• Czech Labour Dilemmas in 2014

  • By Vladimir Sedlacek | 17 Feb 14 | Posted under: Central and Eastern Europe , Czech Republic
  • Currently, there are two immediate positive steps taken by the new Czech government: they instantly removed the hospital fees of CZK 100 (about 4 Euros) per person daily, and they continued refusing that Czech Post is privatized, as right-wing former governments have promoted in their agendas.

    Unemployment in the Czech Republic has increased at the beginning of 2014. Its official rate amounts to 8.6 %, which means an increase by 0.6 %, or by almost 43,500 people since the previous year. The worst situation is amongst people between 55 and 60 of age (there are very different figures, however, ranging from 13 to 20 % of people in that age group without any job), and amongst young people between 15 and 24 (more than 15 %). Also since last year, the GDP has dropped by 1.2 %; the consumer price index has increased by 1.4 %; industrial production has increased by 6.2 % in general, but the construction industry has recorded decline by 9.3 %.

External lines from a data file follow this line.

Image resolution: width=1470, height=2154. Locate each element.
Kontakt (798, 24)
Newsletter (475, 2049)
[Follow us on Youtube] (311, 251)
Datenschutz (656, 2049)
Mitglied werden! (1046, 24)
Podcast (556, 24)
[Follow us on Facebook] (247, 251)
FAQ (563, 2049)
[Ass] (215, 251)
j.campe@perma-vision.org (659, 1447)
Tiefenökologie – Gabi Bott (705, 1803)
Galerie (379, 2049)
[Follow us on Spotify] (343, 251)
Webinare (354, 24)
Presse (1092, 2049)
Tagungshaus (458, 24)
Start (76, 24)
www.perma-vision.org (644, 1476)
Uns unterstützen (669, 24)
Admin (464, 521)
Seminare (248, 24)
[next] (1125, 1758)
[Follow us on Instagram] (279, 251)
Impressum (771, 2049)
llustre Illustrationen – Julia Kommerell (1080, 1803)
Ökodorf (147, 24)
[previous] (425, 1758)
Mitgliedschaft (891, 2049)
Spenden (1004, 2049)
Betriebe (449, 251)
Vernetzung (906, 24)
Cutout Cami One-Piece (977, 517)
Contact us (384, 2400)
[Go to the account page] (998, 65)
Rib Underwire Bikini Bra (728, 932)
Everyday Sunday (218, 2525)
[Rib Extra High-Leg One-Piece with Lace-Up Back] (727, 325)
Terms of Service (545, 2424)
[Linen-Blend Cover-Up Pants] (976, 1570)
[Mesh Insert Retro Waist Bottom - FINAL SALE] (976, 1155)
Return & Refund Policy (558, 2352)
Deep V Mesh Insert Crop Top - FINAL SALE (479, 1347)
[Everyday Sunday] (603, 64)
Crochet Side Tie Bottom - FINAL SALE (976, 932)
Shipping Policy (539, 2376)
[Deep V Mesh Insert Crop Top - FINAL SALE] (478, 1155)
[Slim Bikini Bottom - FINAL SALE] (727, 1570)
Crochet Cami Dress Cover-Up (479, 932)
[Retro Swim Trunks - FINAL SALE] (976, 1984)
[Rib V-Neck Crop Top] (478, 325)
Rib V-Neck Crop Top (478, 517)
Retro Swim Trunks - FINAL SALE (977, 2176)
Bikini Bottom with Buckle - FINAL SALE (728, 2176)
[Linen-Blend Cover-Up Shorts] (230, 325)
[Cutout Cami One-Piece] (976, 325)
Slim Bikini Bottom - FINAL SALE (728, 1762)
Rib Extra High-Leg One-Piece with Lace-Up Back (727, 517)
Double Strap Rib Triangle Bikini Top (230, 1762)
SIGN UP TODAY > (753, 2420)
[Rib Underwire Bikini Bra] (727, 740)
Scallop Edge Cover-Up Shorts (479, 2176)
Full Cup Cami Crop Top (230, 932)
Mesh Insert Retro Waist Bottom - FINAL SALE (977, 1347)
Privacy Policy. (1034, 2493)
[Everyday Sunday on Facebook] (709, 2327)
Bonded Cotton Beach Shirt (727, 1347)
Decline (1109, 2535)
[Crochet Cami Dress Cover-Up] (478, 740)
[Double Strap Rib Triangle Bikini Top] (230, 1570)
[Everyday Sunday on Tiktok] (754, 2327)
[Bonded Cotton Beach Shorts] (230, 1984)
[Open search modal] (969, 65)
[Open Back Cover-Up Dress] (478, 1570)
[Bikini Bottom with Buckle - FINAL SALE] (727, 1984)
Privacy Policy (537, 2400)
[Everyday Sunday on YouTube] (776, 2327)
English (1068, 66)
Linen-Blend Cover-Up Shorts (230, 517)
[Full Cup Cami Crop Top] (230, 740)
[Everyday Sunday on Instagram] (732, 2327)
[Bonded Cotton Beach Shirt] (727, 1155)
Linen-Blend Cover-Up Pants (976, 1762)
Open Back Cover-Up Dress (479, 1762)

    The approximate real wage has increased by 0.1 %. The figures from the end of January present almost 630,000 people without any kind of job (among them, 47 % are women); however, some inofficial estimates (made by trade union centrals) say about 800,000 people are unemployed. The authorities say there can be up to several thousands of free – although unmanned – jobs; but nevertheless, it is rather a distorted figure, given without any attempt at explanation. Some working experience is often demanded. But how to gain it, if you are a fresh school-leaver, having had no job so far? People over 50 are refused, because of their age (recently even younger ones); the firms consider them as those with “no-perspectives”. And not everyone can become an independent entrepreneur, although that is exactly what the Labour Offices widely push you to be.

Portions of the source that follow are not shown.